__Fragmento seleccionado__.
——————————

Pero, ¿qué pasó con los que decidieron -decidimos- resistir? ¿Qué ocurrió con los rebeldes del algodón? Tan malignos como hábiles, los profetas del tejido único supieron ganarse a la gente. La consigna es que no era tarde, que aún estabas a tiempo de unirte y ser uno más. Solo tenías que abrazar el tactel y dejarte envolver por su fru-frú. Ni un amago de violencia, ni una pizca de acritud. Perdimos a muchos así. Al resto, a los que se dio por imposibles, se nos aplicó una mezcla de indiferencia paternalista y condescendiente. Éramos rarezas, pequeñas y exóticas alteraciones que el sistema toleraba, aunque un poco triste por no habernos podido integrar, dándonos una amistosa palmadita en la cabeza y despachándonos como niños. Y como niños que éramos, la conclusión era evidente; cruel, pero evidente: íbamos en pijama.

Y como por arte de magia, ese precioso chándal azul celeste que estrenabas aquel día, pasó a ser un pijama. Dirán que era demasiado ajustado, que no existía un solo chandal de ese color, que ya empezaban a notarse las bolitas… ¡calumnias! ¿Y el rojo clarito? ¿Y el blanco? ¿También eran pijamas? Nadie parecía querer entender la profunda huella que la moda de piratas y mosqueteros había dejado en mí. Como en la invasión de los ultracuerpos, ya no podías confiar en nadie, ni en tus mejores amigos. Fueron tiempos de pesadilla y reconozco que no siempre estuve a la altura, que tuve momentos de debilidad. Yo, que había llevado con orgullo una gorra con coleta de pelo sintético, que pintaba todas mis manualidades de negro, me derrumbé: confieso que en un cumpleaños pedí que me regalaran un “plumas”, aquella abominación evolutiva, híbrido de tactel y abrigo. Era morado y amarillo fluorescente y me sirvió para sobrevivir. Y sí, llegó a gustarme, como las Mamachicho y Vip Noche. Pero no lograron quebrar por completo mi espíritu. Debajo, siempre, el pantalón ceñido, lleno de parches y pelotillas de algodón. En la mano, el trozo del Muro de Berlín que regalaba la Super Pop, dándome esperanza.

——————————

__Información proporcionada__.
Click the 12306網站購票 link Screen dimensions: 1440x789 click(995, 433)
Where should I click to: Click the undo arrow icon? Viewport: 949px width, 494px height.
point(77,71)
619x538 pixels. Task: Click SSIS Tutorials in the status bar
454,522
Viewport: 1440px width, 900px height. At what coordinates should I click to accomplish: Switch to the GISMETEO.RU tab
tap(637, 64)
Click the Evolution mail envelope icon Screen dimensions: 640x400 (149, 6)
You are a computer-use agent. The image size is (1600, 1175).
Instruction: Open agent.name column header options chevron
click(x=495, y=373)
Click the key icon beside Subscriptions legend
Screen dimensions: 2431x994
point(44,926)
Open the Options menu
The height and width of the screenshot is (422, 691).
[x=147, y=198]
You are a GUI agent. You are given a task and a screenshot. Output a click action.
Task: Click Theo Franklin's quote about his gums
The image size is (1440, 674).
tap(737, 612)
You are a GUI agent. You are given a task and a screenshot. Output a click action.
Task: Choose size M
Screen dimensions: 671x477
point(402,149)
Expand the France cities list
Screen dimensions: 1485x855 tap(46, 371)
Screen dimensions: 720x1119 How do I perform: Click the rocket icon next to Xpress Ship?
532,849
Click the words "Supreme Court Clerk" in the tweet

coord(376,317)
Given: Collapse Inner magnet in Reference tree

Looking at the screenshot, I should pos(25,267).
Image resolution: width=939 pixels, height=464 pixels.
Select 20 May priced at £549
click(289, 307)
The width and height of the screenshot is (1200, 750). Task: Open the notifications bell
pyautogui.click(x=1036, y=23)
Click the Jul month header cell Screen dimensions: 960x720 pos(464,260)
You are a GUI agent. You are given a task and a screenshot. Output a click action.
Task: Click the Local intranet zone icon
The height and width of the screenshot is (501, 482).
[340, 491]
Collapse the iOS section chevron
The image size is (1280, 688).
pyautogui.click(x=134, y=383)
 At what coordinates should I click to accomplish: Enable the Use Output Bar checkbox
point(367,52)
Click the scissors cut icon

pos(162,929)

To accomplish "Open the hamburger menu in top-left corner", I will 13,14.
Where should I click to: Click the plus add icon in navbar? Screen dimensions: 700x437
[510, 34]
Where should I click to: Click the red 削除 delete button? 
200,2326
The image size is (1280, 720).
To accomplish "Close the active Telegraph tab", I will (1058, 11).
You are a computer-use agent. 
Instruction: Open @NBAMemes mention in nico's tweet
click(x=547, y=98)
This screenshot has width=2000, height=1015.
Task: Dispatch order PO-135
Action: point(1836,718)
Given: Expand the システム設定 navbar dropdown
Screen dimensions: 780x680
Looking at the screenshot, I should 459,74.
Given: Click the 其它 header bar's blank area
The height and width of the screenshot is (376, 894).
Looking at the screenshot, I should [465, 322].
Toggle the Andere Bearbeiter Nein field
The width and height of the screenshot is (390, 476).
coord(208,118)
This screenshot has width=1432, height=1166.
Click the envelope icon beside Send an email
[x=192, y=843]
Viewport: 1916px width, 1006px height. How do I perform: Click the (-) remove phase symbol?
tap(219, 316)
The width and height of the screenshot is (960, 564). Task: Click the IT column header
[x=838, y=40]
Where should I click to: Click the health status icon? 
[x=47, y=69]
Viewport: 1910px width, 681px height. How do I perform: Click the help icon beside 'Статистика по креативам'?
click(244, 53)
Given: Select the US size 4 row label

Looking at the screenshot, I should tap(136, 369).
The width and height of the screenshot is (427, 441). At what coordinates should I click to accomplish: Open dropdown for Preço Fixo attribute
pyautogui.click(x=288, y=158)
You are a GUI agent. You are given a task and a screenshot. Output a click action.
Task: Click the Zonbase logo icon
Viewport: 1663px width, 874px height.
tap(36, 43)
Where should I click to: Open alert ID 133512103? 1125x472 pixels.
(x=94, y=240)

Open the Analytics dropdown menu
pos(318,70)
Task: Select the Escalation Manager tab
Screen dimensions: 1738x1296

——————————

__Lo que se pide__. Escriba la continuación del fragmento sobre los rebeldes del algodón frente a la moda del tactel, empezando justo después de su última oración.

__Respuesta__.
Y pasó. No fue rápido ni fácil. Ni Fido Dido ni Kurt Cobain llegaron a verlo, pero pasó. La Luz venció a las Tinieblas. Poco a poco, los herejes volvieron al rebaño y los que no, seguramente ardieran por culpa de una mala colilla, envueltos en las llamas de su vergüenza y de aquel tejido maldito. Siempre quedan nostálgicos, claro, como sucede con cualquier dictadura, pero ya no hacen daño a nadie. Dejemos que vivan en paz. El tactel quedó finalmente en el lugar que le correspondía: el descampado. 

Pero no hay que descuidarse; cualquier observador atento sabe que entre un yonqui y un hipster solo hay un grado de separación. Lo que pasa es que el yonqui, como Casandra, está condenado a ver el futuro sin que nadie le crea. Esa es su maldición. El hipster solo tiene que esperar que le marquen el camino de la moda. ¿Difícil de creer? Siete palabras me son suficientes para demostrarlo: cazadora de borreguillo; vaquero lavado al ácido. 

Así que mucho cuidado… 

Y Enrique, sonriendo y con las manos en los bolsillos, se alejó lentamente, silbando “Dixieland”.